Market at home this weekend, I walked a lot, got warm, my feet hurt, and I bought too much candy. Still have some left. Sat with a friend at the carneval area and waited for another friend for a good while. Lots of couples going for carousel rides and boys winning stuffed animals for their girlfriends. Even if I keep telling myself it wouldn't have worked with K even if he'd stayed, it hurt. It really almost made me sick. But I endured, and I pretended the sun was shining. That's how I handle things, and I think that's why we wouldn't have worked. A friend said so today, made it clearer; we're both the passive part in a relationship, we would both need someone more active. But he also said that we were good together, and I think we were. In the right circumstances and all... but no point in dreaming.
He also asked, were we a couple before K left? I don't know, I said, but we're not now anyway. I have no idea of what he thought when he left, how he thought if would be, what he wanted or didn't want. I never asked either. Maybe because I'm passive, but also because it felt like nothing needed to be said. I know, for myself, that I considered myself his girlfriend before he left, and that I could never imagine wanting to have that kind of longdistance relationship; I know what it would do to me.

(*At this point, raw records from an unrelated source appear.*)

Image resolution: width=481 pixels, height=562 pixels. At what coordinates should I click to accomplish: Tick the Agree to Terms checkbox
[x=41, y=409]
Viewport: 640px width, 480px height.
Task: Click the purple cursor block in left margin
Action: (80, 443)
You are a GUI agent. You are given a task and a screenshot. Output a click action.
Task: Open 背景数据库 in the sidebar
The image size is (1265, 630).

I've realized how important it is to see people. I just can't connect to people unless I can see them, in action, live or on film, but in person is best. It's like some scanner in my brain needs to read them in physically.
I started playing Dawn of War just because he talked about it all the time. It's good, actually, I like it.

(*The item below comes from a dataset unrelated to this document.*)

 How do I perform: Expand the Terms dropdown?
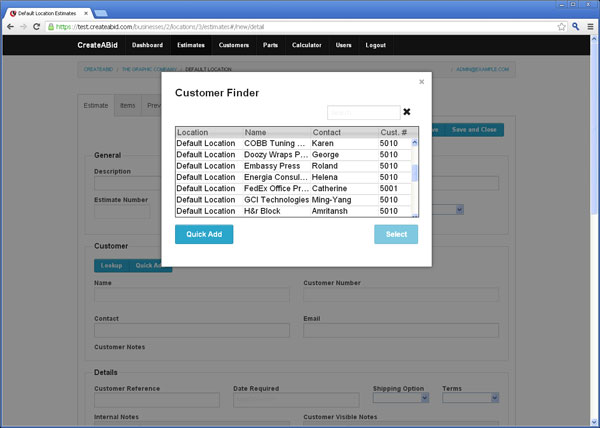[469, 398]
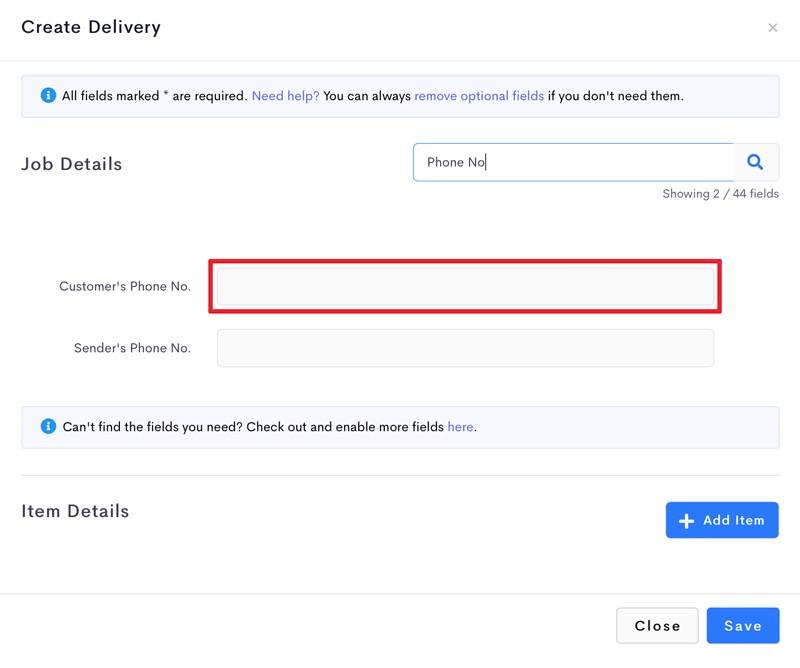Add a new item with the Add Item button
Viewport: 800px width, 668px height.
[722, 520]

Today I've been very unsocial, mostly spending at my computer. I played "pingis" (what the hell is that in english?) for like an hour, hilarious and good, starting out serious and ending up far less serious. It's like a good place to meet people, everyone I've played with have been soo nice. Yeah. Good people play pingis. ^^
I guess I write all this thinking maybe someday he'll read it. Okay. That's it. I'll stop writing about him, here, everywhere. Done. The only place he belongs is in my head.
Gonna return to MSN and Dawn of War now, to help ignore that growling in my stomach. I'll never lose those two kilos I added last month if I keep eating noodles at the drop of a hat.